Rack of Veal (Rib Roast)
Imported, French, milk-fed veal - exclusively available in the U.S. at D'Artagnan. Arguably the most humanely-raised and best-tasting veal available in the market, our veal comes from a cooperative of small-scale veal farms in Southwest France that raise Charolais and Limousin breeds of cattle (known for meat, not dairy) and follow the stringent European Union 5 Freedoms system to provide the best environment for the calves, which are never caged or penned and are antibiotic- and hormone-free.
Just the facts
- Exclusively available at D’Artagnan
- Humanely raised in a stress-free environment
- Never caged or penned
- 5 Freedoms compliant, a strict EU standard
- Male Charolais and Limousin breeds
- Raised to 6 months, a maximum of 450 pounds
- Milk-fed; 14 days on mother’s milk, then a high-quality natural milk formula
- No antibiotics or hormones
- Never irradiated or injected with any substance
- Sold in an uncooked state
- Product of France
- For best taste on fresh products, use or freeze within 3-5 days of receipt; for frozen products, use within 1-2 days after thawing
The lush texture of veal is one of the carnivore's pleasures. Mild, pale pink meat is adaptable to many flavors, so feel free to indulge your inner chef with this rib rack.
This might be a special order cut for a butcher, but we've got it all the time.
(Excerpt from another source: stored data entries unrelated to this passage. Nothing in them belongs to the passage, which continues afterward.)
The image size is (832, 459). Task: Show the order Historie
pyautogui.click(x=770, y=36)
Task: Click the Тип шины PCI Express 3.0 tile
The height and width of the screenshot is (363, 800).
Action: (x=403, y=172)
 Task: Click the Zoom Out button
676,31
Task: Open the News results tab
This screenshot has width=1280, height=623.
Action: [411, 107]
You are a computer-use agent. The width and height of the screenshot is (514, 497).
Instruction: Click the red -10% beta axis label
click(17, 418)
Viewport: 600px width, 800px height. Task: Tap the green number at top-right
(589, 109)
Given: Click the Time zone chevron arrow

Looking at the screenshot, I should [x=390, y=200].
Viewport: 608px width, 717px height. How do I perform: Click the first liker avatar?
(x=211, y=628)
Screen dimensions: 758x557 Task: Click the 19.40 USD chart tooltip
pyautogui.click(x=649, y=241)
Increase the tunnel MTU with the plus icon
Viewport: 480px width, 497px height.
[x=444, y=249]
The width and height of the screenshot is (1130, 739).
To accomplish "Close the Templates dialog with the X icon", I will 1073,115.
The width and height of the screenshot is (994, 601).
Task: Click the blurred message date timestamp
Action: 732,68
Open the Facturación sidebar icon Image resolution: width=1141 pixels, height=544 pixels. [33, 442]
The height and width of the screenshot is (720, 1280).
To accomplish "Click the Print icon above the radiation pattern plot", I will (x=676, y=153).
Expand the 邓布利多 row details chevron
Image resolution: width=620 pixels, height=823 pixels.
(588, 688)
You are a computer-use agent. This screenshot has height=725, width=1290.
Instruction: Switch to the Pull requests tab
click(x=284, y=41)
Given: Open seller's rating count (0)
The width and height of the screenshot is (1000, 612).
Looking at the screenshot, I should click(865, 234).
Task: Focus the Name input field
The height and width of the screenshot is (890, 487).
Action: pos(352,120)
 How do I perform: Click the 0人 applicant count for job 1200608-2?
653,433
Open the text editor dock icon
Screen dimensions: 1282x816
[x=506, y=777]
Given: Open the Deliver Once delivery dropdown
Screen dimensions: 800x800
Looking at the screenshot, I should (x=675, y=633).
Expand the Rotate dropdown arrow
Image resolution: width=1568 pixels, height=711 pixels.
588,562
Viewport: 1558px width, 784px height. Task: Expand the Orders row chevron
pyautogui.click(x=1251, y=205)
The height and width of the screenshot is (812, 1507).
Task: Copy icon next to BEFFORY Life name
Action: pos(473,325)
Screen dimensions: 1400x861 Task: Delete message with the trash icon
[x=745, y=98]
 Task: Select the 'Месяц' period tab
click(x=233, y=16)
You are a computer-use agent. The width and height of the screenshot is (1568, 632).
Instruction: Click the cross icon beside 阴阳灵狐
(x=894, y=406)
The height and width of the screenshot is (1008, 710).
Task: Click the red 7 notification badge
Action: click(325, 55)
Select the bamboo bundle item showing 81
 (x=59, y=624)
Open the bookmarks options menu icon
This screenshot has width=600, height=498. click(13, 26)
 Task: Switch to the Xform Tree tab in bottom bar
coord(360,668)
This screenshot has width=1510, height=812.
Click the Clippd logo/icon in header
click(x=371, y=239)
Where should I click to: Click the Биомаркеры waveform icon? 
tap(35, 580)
That's because we're always ready for a special occasion. And this veal rack is the perfect choice for such a meal.
Not to bore you with technical terms, but this is called a chop-ready, unfrenched rack. Here's why. You can trim it and carve out some juicy chops to sear. Or you can roast it whole, crusted with savory herbs and carve it at the table. That makes a spectacular presentation.
The bones are still ensconced in their thin caps of meat (that is, unfrenched). These bits will get crispy when cooked and offer a crunchy texture to complement the velvety mouthfeel of the veal.